- **DATA PROVIDED**:
----

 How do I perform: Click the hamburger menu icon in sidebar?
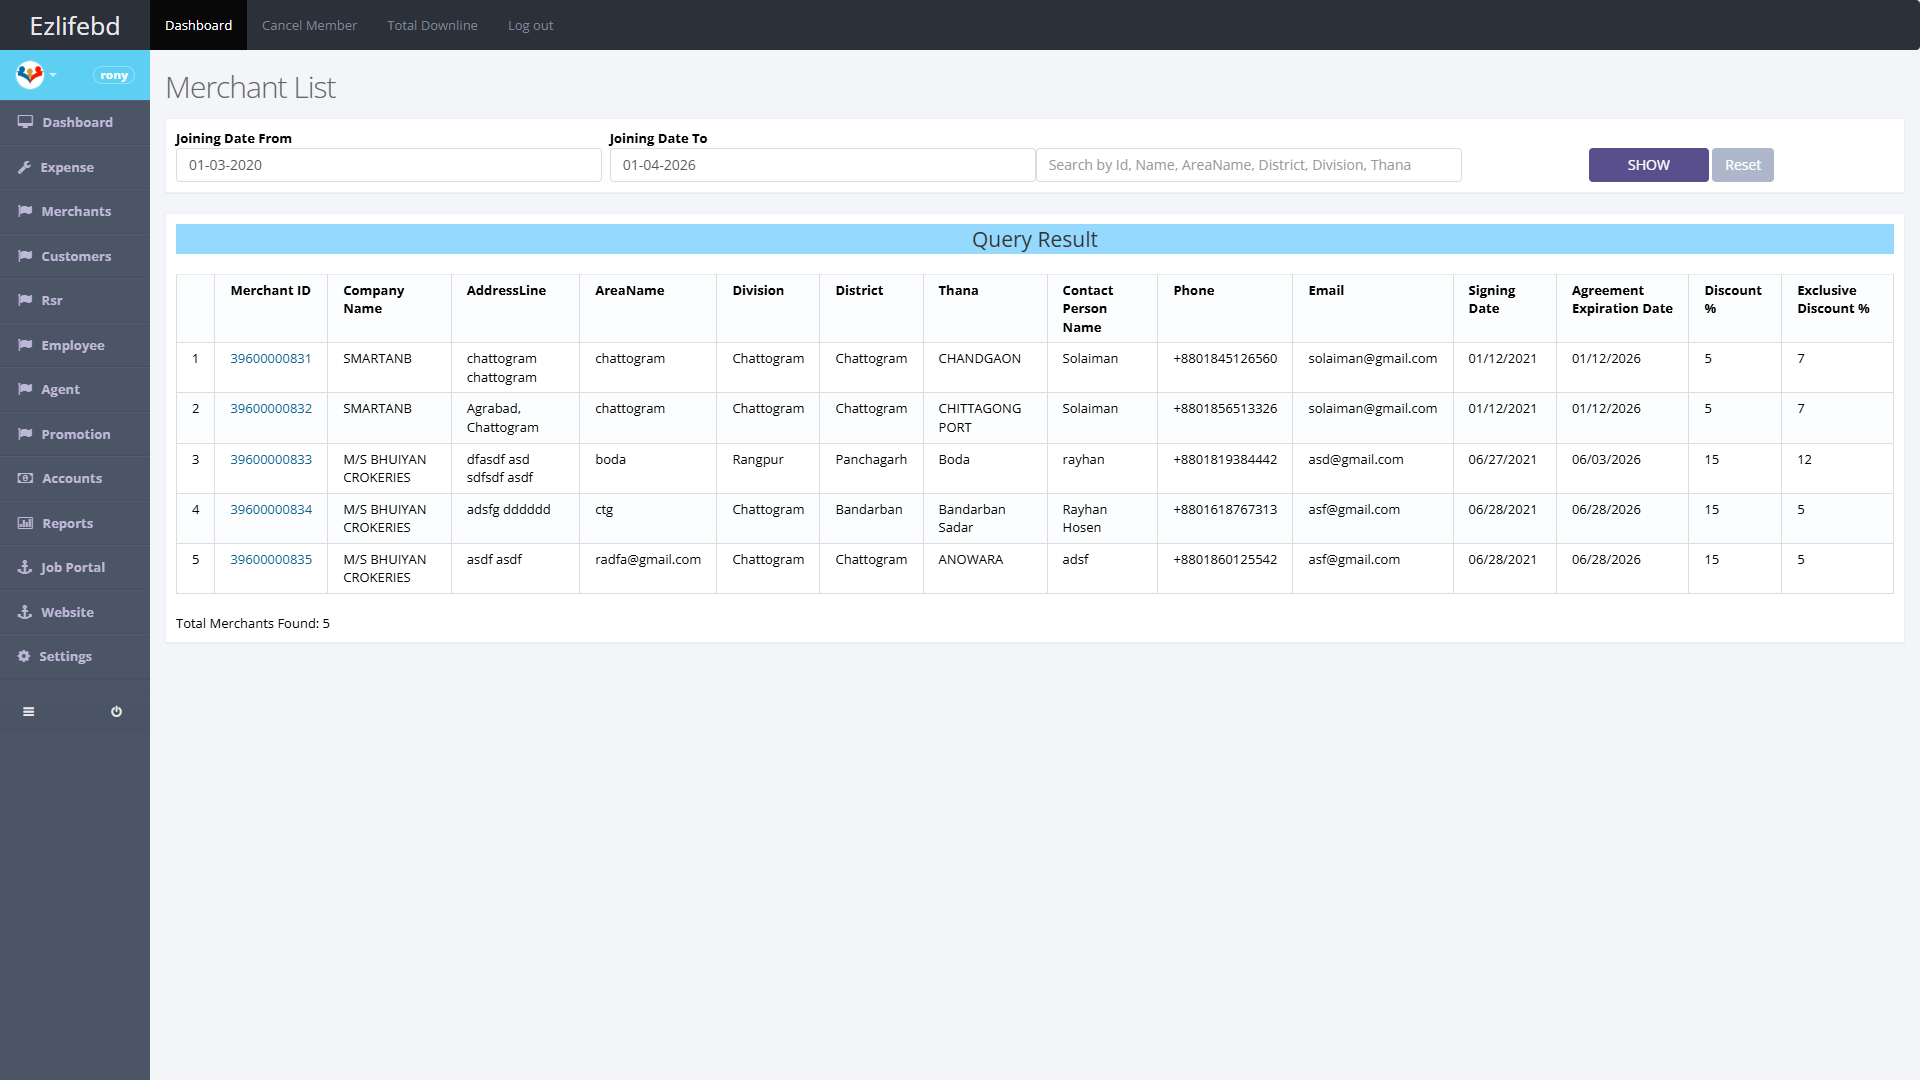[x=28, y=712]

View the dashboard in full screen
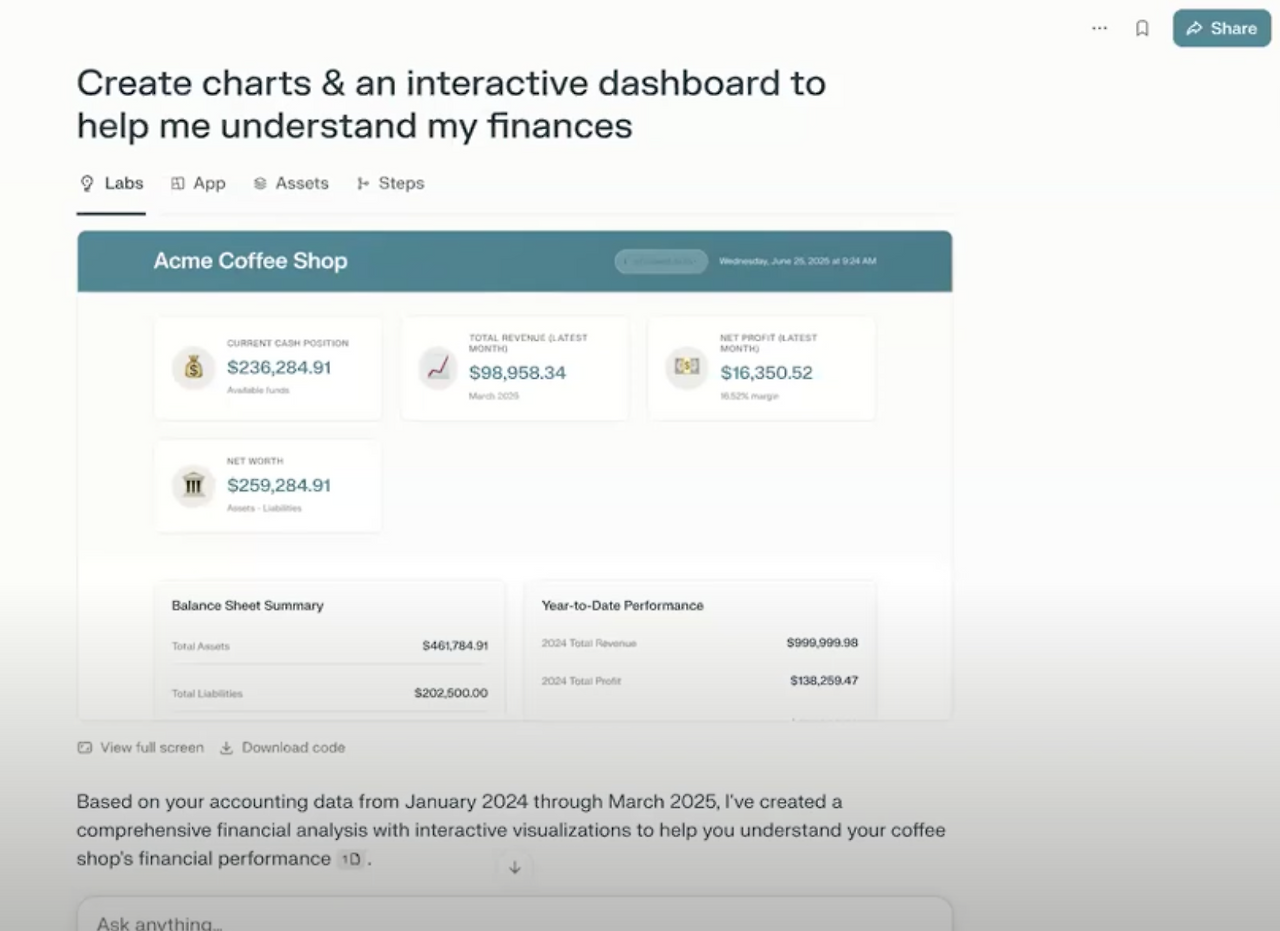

----

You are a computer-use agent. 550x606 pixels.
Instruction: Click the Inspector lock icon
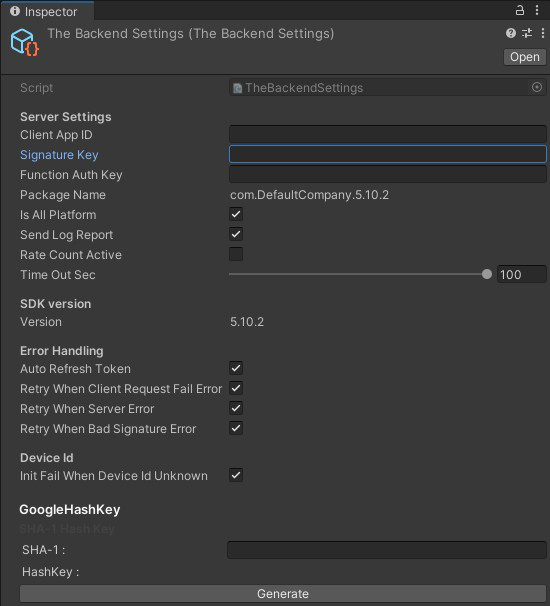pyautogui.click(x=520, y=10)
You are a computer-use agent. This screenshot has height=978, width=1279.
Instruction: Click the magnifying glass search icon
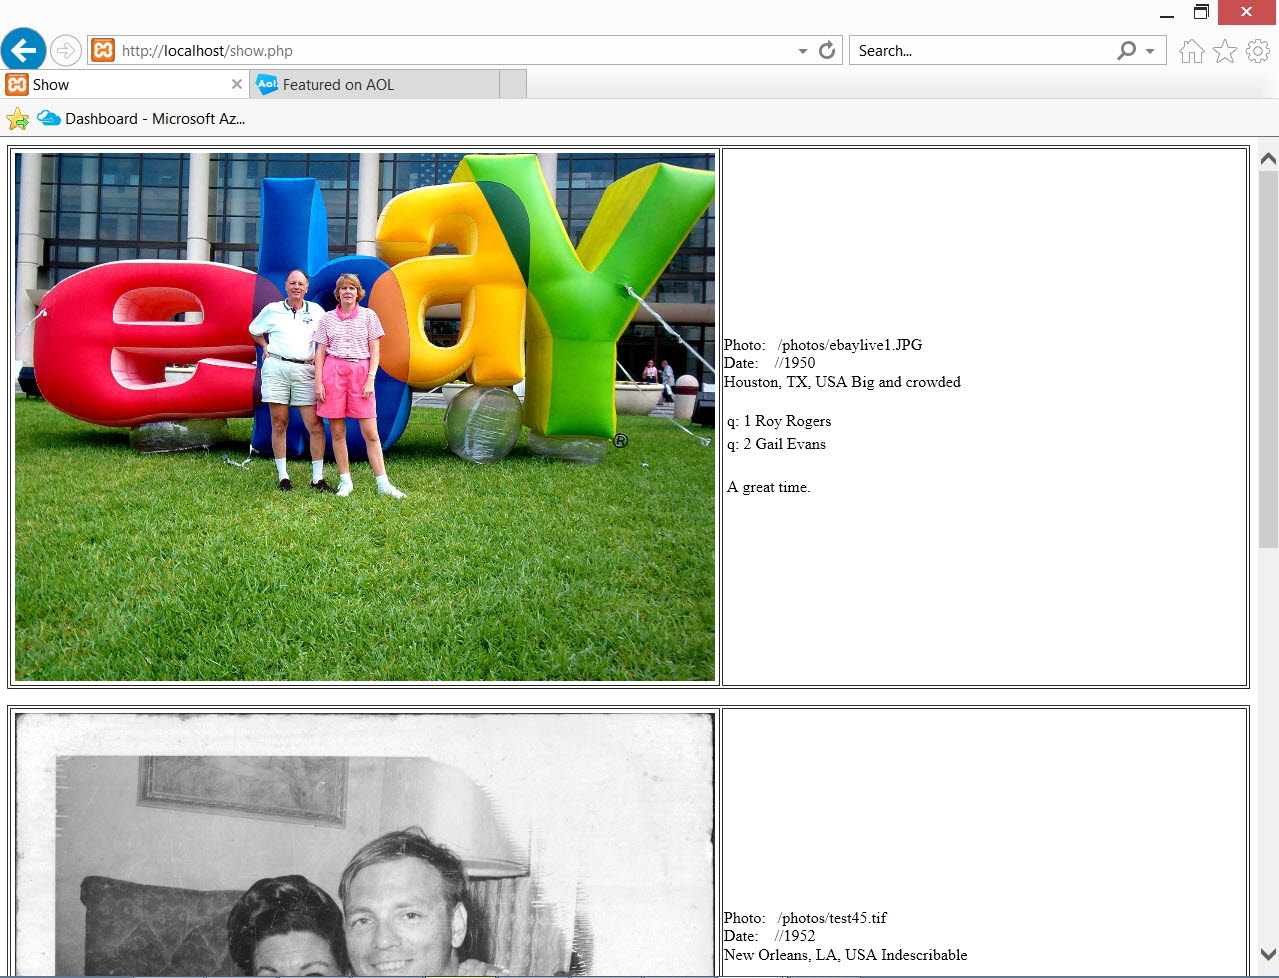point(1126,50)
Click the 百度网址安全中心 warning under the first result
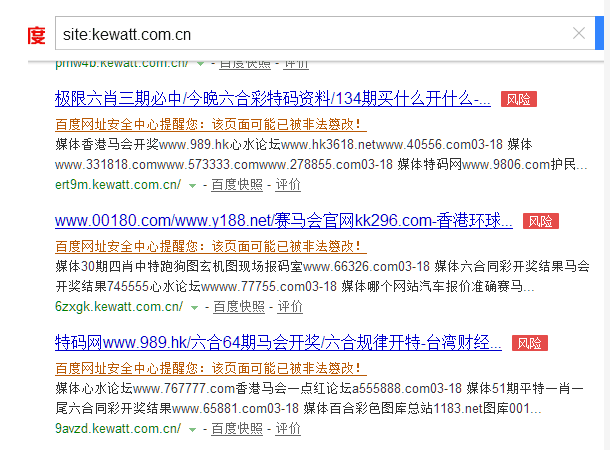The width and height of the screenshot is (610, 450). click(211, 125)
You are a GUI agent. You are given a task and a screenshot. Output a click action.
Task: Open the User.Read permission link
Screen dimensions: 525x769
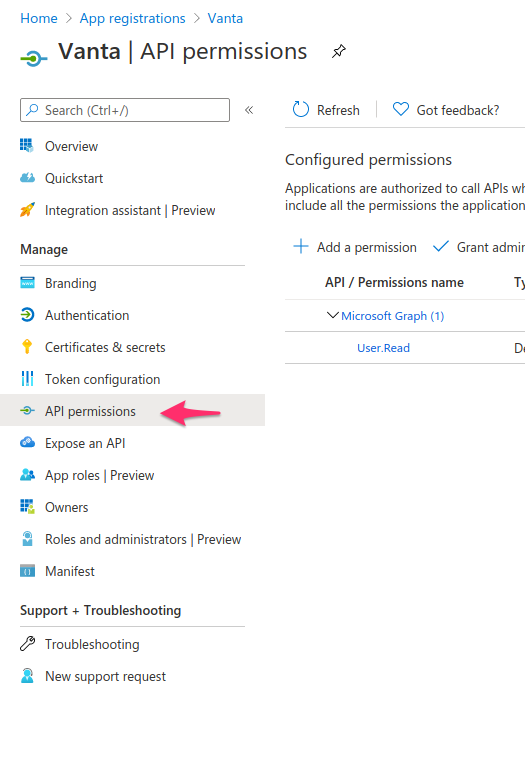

----

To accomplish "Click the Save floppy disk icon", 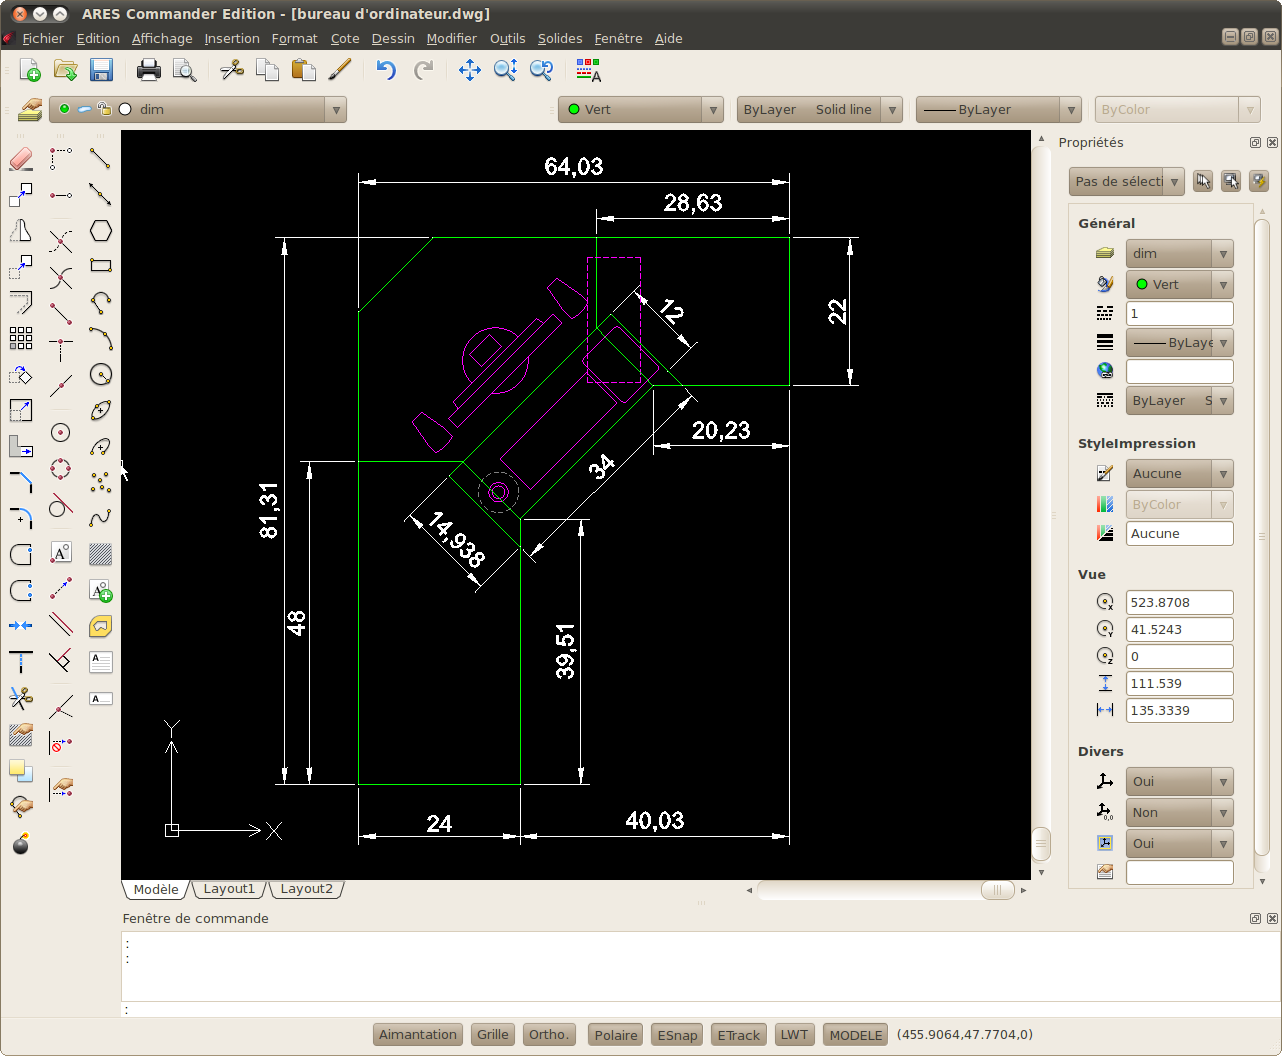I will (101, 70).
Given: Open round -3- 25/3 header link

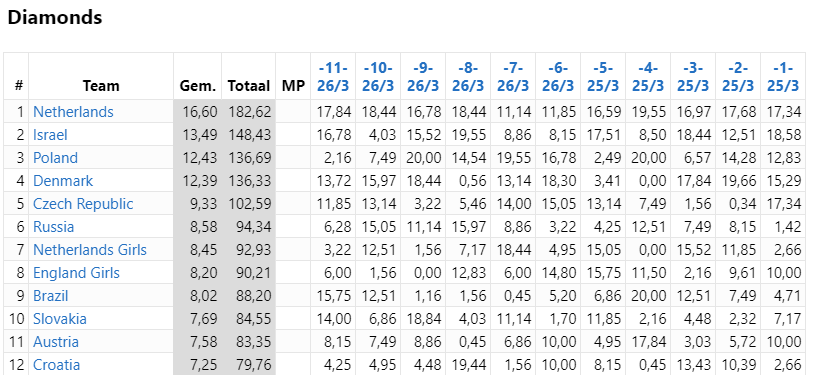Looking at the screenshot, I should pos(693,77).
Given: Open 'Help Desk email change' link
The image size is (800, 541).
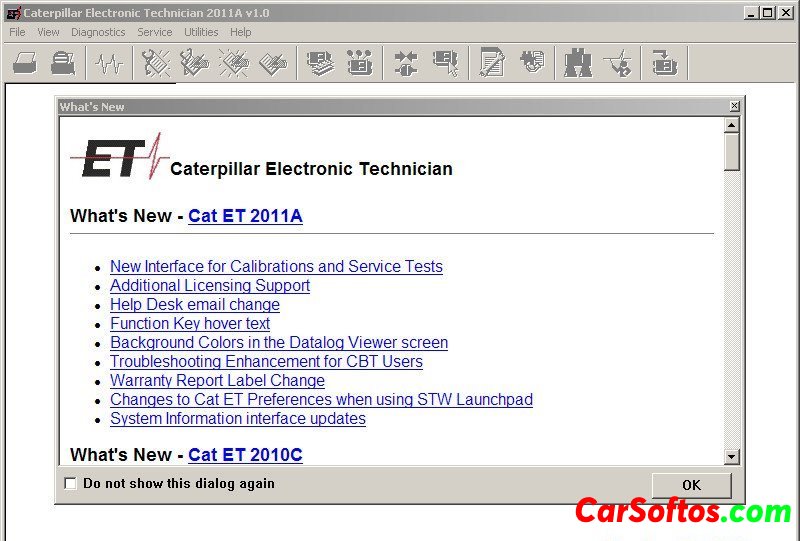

----

- **DIRECTIONS**:
Output the part of the records that opens with the line containing "How do I perform: Click" and closes with the line containing "View the dashboard in full screen" as a JSON list of strings, one string per line. Skip blank lines and leave the pictures out.

- **OUTPUT OF THE EXERCISE**:
[
  " How do I perform: Click the hamburger menu icon in sidebar?",
  "[x=28, y=712]",
  "View the dashboard in full screen"
]